Silk Typhoon Shifts Tactics to Exploit Common IT Solutions
A new shift in tactics by the Chinese espionage group Silk Typhoon, also known as Hafnium, has been identified by security researchers.
According to Microsoft Threat Intelligence, the group is increasingly exploiting common IT solutions, such as remote management tools and cloud applications, to gain initial access. While they have not been observed directly targeting Microsoft cloud services, they have leveraged unpatched applications to escalate privileges and infiltrate networks.
Silk Typhoon, a well-resourced and technically adept state-sponsored threat actor, has one of the largest targeting footprints among Chinese espionage groups.
They opportunistically exploit vulnerabilities in public-facing devices, quickly moving from vulnerability scanning to active exploitation. Their operations have affected sectors including IT services, healthcare, government agencies and higher education institutions, with victims spanning the US and beyond.
Credential Abuse and Cloud Exploitation
Recent activity by Silk Typhoon includes abusing stolen API keys and credentials from privilege access management (PAM) systems, cloud application providers and cloud data management companies. This tactic has enabled the group to infiltrate downstream customer environments, conduct reconnaissance and exfiltrate data related to US government policy, legal processes and other areas of strategic interest.

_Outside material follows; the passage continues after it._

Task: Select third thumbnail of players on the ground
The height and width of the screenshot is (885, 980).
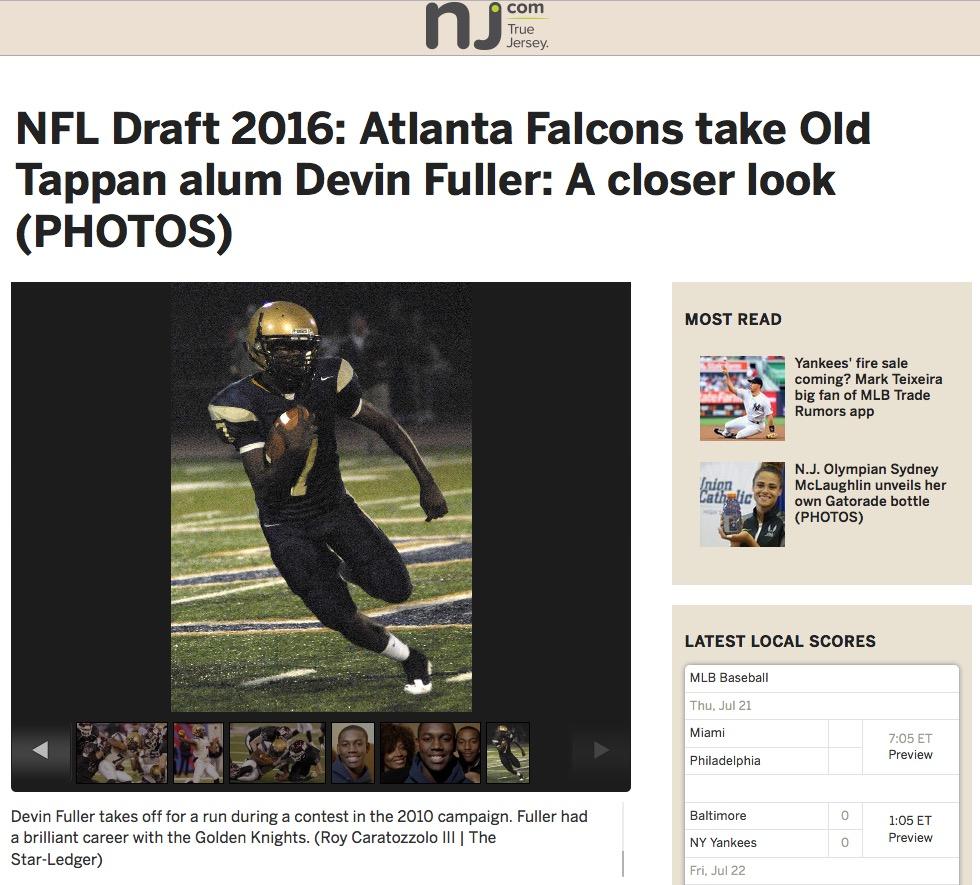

Another tactic involves password spray attacks and other credential abuse methods. The group scans public repositories like GitHub for leaked corporate passwords and has successfully authenticated to corporate accounts. This underscores the importance of strong password hygiene and multi-factor authentication (MFA).
Silk Typhoon has also exploited zero-day vulnerabilities, such as the one found in the Ivanti Pulse Connect VPN (CVE-2025-0282), which Microsoft reported in January 2025. They have targeted identity management, privileged access management and remote monitoring solutions to gain footholds within IT providers and managed service environments.
Lateral Movement and Stealth Techniques
Once inside a network, Silk Typhoon moves laterally from on-premises environments to cloud infrastructures by:
- Stealing credentials
- Compromising Active Directory
- Targeting Microsoft AADConnect servers
- Manipulating service principals and OAuth applications
- Exfiltrating data from Microsoft services like OneDrive, SharePoint and Exchange
To obscure their activities, Silk Typhoon uses covert networks comprising compromised Cyberoam appliances, Zyxel routers and QNAP devices. This aligns with broader trends among Chinese threat actors seeking to disguise their operations.
Mitigation Strategies for Organizations
Microsoft has issued guidance to help organizations mitigate the risks posed by Silk Typhoon. Recommendations include patching all public-facing devices, securing privileged accounts and monitoring for anomalous activity.
Companies are also urged to audit service principals, scrutinize multi-tenant applications and enforce zero-trust principles to limit exposure.